Quedaba por demostrar, si el nuevo arquitecto también contaba con los conocimientos técnicos adecuados, así como la capacidad para organizar la cantidad de laborantes dedicados a la consecución de un mismo objetivo. Pero ese, era un riesgo que el rey estaba dispuesto a correr, otorgando a Juan de Herrera un margen de confianza. El tiempo sería la única forma de dilucidar si la decisión tomada había sido acertada.

Desde ese momento el Monasterio de El Escorial tuvo un nuevo arquitecto que se mantuvo en el puesto hasta la conclusión de la magna obra.

El mismo día que Juan de Herrera fue nombrado arquitecto principal del monasterio, el rey Felipe II no pernoctó en los aposentos provisionales del monasterio, sino que lo hizo en la Casa de Su Majestad, en el Parque de la Fresneda, junto a su amante Isabel Osorio de Cáceres. La frecuencia de los encuentros entre el monarca y su amante en esa época aumentó considerablemente. En uno de ellos, Isabel decidió que tenía que aprovechar la oportunidad para mejorar su posición, dando un paso más en la consecución de sus objetivos.
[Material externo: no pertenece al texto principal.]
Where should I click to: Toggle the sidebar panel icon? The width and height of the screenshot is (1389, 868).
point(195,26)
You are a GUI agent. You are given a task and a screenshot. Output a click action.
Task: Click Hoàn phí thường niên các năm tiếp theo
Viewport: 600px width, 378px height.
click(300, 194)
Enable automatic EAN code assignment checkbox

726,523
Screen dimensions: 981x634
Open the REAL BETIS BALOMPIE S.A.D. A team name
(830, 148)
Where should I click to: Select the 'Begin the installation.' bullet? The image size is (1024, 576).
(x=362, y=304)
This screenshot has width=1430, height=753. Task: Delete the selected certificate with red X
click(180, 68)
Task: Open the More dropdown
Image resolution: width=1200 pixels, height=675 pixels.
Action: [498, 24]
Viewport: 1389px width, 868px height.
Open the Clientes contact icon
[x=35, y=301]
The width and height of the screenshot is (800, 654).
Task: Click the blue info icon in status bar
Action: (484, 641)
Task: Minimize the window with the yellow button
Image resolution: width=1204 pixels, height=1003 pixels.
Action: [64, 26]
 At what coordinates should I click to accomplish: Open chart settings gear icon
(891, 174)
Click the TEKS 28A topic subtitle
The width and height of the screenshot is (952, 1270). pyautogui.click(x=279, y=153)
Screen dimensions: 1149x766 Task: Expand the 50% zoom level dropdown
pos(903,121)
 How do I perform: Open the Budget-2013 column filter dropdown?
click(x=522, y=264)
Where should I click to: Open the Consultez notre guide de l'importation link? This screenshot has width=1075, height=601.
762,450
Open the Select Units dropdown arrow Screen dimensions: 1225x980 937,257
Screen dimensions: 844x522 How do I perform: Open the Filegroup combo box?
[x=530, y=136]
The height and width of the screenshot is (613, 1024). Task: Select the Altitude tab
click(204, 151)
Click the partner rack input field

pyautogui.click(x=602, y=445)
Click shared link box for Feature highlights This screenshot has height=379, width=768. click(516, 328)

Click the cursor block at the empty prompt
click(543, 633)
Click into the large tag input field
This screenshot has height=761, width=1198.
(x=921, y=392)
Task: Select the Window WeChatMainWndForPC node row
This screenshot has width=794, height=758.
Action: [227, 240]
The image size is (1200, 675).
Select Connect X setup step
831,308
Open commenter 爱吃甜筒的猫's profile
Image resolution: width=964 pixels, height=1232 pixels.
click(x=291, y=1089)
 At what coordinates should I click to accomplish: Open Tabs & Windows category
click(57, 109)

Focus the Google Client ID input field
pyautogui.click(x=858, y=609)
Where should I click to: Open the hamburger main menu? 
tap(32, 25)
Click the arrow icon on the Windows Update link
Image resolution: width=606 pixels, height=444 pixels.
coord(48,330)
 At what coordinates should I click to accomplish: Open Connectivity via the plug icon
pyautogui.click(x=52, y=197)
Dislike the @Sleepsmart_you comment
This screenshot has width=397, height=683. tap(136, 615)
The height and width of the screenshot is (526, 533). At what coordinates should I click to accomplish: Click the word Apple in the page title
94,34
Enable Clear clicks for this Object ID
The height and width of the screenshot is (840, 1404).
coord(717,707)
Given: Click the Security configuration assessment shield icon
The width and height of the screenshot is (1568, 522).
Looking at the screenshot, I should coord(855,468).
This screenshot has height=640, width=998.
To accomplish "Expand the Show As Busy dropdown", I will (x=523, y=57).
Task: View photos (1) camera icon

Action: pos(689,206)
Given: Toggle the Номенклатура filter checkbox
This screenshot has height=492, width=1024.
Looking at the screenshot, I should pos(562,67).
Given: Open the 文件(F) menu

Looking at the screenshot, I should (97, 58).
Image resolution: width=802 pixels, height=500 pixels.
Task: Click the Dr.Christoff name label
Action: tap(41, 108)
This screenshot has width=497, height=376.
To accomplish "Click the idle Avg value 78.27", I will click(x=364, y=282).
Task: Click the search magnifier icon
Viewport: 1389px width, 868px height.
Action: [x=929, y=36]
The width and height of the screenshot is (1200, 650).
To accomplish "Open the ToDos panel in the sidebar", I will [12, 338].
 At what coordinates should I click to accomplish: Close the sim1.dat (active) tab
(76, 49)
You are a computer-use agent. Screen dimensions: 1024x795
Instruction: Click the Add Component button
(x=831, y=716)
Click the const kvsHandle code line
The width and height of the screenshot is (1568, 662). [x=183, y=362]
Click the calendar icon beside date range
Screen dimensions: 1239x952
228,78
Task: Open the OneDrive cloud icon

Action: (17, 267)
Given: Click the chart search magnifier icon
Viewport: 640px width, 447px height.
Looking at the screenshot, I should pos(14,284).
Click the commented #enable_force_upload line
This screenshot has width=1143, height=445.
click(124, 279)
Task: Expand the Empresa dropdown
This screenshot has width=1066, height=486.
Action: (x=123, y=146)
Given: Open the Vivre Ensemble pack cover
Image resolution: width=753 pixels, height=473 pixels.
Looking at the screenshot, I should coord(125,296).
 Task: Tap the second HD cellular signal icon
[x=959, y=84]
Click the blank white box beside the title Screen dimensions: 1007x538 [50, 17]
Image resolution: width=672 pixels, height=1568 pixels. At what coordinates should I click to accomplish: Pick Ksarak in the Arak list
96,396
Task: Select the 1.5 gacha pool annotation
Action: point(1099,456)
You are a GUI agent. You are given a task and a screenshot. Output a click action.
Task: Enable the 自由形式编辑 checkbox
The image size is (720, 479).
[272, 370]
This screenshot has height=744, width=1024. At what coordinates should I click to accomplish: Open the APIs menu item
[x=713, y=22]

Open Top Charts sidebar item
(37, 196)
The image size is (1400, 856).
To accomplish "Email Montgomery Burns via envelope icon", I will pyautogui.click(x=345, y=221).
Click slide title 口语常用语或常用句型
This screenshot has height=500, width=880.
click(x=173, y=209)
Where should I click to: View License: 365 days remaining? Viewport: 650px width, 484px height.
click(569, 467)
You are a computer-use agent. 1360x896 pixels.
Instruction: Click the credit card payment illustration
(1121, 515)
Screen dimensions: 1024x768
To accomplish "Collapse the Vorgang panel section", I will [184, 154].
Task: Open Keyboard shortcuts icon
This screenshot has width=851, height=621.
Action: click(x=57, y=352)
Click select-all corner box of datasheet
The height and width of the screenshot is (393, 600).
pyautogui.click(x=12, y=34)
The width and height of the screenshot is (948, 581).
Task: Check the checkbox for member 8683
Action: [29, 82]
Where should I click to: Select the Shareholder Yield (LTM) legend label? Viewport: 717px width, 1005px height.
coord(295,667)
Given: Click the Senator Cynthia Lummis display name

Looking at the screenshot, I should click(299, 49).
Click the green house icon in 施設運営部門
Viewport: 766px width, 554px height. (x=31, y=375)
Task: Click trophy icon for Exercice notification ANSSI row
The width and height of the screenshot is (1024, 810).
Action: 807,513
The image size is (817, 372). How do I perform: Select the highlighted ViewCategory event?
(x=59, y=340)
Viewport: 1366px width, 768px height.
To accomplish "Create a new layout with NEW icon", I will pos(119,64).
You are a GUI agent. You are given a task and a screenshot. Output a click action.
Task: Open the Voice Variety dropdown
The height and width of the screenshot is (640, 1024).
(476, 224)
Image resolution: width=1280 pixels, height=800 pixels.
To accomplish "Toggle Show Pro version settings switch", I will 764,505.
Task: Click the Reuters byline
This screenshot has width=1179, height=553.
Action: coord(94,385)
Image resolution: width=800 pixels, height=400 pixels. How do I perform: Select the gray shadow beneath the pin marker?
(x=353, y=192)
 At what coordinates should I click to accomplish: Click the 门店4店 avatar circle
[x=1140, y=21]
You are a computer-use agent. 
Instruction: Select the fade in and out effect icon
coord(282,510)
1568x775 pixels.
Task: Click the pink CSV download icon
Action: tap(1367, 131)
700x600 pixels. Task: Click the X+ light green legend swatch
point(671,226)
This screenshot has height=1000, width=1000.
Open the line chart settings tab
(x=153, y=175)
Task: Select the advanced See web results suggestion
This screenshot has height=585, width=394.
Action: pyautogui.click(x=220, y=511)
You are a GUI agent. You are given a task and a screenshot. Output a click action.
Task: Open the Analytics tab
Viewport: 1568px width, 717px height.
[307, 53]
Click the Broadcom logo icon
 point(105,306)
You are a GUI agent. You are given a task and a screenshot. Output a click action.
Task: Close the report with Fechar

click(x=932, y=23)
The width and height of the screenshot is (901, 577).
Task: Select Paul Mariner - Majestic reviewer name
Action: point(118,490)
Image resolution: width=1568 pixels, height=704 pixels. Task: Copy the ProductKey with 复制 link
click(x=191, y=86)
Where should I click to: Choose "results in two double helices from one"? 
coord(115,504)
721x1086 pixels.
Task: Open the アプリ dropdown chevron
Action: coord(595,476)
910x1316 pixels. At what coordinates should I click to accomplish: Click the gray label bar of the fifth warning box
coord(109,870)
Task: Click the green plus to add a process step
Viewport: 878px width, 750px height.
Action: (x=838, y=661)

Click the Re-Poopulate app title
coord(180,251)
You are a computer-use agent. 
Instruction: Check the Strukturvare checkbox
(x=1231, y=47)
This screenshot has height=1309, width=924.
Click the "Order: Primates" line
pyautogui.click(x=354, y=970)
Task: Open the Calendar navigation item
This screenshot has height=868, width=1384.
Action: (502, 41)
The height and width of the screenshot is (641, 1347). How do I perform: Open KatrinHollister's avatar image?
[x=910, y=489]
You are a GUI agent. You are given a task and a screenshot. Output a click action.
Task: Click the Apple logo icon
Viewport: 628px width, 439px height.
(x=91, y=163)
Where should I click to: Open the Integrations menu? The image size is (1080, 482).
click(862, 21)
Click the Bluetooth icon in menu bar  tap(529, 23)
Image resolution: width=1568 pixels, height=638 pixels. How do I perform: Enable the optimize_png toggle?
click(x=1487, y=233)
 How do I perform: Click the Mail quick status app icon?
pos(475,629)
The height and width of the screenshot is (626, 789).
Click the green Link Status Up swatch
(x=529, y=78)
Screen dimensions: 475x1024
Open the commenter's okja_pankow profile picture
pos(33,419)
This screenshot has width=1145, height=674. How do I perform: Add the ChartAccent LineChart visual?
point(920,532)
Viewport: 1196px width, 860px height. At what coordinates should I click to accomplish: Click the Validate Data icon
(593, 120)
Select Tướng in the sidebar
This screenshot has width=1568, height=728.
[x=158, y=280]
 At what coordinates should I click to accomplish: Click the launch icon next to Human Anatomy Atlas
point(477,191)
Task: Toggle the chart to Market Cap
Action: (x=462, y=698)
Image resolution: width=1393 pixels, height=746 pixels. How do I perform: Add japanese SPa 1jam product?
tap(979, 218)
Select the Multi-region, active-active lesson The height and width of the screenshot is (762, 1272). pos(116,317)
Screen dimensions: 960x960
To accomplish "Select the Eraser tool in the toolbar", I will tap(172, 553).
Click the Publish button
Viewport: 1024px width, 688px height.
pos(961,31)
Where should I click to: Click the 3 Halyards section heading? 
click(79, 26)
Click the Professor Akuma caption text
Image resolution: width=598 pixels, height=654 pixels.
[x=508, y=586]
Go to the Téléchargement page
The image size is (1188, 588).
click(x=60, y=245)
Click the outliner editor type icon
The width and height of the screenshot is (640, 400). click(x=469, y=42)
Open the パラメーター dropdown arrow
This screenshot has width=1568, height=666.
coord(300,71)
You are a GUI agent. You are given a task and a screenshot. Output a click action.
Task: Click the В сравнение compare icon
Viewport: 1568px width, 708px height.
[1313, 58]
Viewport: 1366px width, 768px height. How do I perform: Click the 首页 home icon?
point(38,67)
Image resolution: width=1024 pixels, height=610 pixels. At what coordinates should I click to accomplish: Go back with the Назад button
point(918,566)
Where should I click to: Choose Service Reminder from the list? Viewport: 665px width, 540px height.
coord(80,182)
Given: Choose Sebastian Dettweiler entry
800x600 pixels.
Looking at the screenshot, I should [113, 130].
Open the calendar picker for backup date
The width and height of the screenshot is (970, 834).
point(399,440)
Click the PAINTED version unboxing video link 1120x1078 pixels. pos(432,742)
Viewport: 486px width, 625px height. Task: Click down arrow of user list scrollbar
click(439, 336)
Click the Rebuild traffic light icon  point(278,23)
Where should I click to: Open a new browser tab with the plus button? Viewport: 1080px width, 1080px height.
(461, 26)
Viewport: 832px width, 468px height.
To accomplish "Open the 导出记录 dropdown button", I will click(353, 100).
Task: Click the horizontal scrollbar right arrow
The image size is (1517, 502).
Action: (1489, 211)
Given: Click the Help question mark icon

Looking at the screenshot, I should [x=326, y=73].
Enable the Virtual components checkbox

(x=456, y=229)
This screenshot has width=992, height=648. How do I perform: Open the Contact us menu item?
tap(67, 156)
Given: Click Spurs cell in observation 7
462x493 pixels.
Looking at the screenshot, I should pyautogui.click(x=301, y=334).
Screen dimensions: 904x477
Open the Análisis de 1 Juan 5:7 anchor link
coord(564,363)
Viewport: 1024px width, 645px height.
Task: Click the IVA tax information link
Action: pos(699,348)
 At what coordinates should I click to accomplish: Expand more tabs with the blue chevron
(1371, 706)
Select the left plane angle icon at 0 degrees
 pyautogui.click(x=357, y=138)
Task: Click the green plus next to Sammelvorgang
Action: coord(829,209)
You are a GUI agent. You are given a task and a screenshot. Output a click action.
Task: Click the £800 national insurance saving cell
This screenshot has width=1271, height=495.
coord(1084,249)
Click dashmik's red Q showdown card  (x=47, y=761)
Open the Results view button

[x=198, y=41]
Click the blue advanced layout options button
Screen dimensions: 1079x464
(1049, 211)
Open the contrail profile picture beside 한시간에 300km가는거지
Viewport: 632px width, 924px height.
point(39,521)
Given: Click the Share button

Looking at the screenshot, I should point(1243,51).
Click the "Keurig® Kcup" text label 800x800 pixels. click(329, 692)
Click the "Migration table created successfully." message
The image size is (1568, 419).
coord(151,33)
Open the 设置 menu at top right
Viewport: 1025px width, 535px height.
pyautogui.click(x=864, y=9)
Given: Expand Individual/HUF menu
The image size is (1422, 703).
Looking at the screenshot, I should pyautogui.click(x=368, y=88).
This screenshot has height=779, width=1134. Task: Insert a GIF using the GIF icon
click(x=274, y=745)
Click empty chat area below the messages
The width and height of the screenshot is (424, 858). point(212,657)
Isabel, que había sido anunciada previamente de la visita del rey, se engalanó con su mejor atuendo para recibirle. Para la ocasión, indicó a su criada que le ajustase un pocos más el corsé, hasta el punto de dificultar su respiración. Pero de esta forma lucía un talle más esbelto, si cabía, lo que unido a un generoso escote resaltaba aun más sus turgentes pechos. Como tantas otras veces, ambos amantes ansiaban el encuentro.

– Majestad – dijo Isabel haciendo una reverencia frente a la puerta de la Casa de Su Majestad -, aquí tenéis a vuestra humilde servidora.

El rey besó la mano de Isabel y se deleitó unos instantes contemplando y admirando su belleza.

– Pareciere querida Isabel, como si no pasaran los años por vos – dijo el rey sin soltar la mano de su amante -. Vuestra hermosura es cada día más radiante.

– También Su Majestad se ha conservado muy bien durante estos años – dijo Isabel devolviendo el cumplido y aprovechando para insinuar, que algo habría contribuido ella a ese estado de conservación real.